• **Task**:
Reproduce the part of the entries that opens with the line containing "Viewport: 1055px width, 791px" and closes with the line containing "Action: point(501,111)", substituting "back" for "chevron" and keeping all else unchanged.

*** Input data

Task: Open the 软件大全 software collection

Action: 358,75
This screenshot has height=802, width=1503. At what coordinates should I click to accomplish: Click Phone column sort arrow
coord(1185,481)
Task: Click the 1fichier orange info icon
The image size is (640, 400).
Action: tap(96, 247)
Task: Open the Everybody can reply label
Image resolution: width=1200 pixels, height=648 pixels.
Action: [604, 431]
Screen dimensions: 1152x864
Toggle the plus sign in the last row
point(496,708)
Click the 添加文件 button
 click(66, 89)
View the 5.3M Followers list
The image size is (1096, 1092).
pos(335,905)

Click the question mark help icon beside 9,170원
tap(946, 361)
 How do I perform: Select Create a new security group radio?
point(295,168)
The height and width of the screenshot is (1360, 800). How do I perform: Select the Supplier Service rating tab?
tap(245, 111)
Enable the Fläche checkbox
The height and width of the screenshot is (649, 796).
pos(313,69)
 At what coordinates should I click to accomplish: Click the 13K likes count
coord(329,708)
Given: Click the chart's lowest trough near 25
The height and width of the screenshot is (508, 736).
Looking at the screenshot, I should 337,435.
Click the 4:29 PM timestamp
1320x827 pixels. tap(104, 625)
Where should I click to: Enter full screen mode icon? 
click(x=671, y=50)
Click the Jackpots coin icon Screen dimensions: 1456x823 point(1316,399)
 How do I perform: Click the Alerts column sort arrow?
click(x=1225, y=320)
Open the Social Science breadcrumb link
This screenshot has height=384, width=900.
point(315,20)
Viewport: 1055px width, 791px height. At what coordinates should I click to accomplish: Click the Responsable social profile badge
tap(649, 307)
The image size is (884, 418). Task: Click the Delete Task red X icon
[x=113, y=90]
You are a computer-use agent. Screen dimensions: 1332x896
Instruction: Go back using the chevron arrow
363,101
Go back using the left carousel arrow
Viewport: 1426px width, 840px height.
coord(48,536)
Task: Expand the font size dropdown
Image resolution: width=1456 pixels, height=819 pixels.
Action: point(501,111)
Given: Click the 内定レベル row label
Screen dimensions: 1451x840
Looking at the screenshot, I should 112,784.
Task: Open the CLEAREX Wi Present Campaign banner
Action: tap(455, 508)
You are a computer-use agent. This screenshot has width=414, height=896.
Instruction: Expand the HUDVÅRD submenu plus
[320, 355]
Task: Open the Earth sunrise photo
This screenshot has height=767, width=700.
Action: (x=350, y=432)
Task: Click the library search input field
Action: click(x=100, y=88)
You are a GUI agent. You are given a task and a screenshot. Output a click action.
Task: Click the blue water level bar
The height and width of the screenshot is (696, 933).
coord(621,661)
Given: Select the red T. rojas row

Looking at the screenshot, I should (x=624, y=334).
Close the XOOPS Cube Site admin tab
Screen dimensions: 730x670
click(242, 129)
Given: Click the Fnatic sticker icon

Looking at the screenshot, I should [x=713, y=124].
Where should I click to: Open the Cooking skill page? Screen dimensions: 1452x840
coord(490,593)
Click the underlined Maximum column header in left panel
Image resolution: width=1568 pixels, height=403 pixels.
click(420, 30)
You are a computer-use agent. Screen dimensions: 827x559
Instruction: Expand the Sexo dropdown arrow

******

• **Task output**:
Viewport: 1055px width, 791px height. At what coordinates should I click to accomplish: Click the Responsable social profile badge
tap(649, 307)
The image size is (884, 418). Task: Click the Delete Task red X icon
[x=113, y=90]
You are a computer-use agent. Screen dimensions: 1332x896
Instruction: Go back using the back arrow
363,101
Go back using the left carousel arrow
Viewport: 1426px width, 840px height.
coord(48,536)
Task: Expand the font size dropdown
Image resolution: width=1456 pixels, height=819 pixels.
Action: point(501,111)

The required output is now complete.